[Data on locating visible targets]
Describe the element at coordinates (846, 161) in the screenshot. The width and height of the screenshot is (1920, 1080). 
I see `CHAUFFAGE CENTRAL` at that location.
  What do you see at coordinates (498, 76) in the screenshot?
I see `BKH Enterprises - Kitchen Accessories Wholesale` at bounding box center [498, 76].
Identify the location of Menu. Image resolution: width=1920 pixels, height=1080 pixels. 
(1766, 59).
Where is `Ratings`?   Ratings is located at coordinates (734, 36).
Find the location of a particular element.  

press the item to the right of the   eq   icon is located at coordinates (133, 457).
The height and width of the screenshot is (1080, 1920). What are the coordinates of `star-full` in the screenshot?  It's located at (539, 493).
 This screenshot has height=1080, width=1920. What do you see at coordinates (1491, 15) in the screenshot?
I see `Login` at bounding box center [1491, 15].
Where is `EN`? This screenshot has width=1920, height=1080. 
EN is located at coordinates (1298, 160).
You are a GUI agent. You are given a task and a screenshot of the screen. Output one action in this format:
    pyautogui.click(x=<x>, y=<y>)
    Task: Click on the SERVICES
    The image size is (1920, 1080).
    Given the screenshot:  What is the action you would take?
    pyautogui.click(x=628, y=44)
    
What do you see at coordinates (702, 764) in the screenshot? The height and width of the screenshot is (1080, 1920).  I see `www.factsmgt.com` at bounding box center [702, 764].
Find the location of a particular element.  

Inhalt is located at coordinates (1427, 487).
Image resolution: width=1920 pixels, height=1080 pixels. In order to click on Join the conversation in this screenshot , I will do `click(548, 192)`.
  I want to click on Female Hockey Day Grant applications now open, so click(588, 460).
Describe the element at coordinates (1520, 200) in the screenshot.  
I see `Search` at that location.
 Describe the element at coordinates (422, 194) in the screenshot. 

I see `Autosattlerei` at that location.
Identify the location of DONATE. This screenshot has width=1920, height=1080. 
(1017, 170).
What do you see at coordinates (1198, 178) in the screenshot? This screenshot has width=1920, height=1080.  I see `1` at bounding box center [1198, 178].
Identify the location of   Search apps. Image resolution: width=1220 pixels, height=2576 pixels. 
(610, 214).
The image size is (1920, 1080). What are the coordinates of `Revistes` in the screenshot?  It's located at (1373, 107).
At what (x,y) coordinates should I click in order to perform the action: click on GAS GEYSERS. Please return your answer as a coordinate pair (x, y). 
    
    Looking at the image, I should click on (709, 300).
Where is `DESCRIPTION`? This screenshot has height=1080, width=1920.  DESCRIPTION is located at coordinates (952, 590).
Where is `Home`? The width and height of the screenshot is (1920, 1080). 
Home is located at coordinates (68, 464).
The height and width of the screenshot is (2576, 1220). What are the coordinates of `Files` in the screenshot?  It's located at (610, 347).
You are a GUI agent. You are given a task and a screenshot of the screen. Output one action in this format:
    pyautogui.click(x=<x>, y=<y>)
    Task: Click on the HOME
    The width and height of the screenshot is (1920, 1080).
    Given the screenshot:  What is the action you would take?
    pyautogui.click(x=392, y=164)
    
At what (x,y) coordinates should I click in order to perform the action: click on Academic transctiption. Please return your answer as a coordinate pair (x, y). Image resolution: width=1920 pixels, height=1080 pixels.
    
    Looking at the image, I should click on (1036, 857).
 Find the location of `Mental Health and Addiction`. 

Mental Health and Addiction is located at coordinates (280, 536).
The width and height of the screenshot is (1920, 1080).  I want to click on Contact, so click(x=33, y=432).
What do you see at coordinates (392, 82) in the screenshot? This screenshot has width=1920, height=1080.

EXERCISE DIRECTIONS: Pick out and copy each line in the items above that contains the word "size".

SOLUTION TO THIS TASK:
    The image size is (1920, 1080).
The image size is (1920, 1080). What are the coordinates of `Revistes` in the screenshot?  It's located at (1373, 107).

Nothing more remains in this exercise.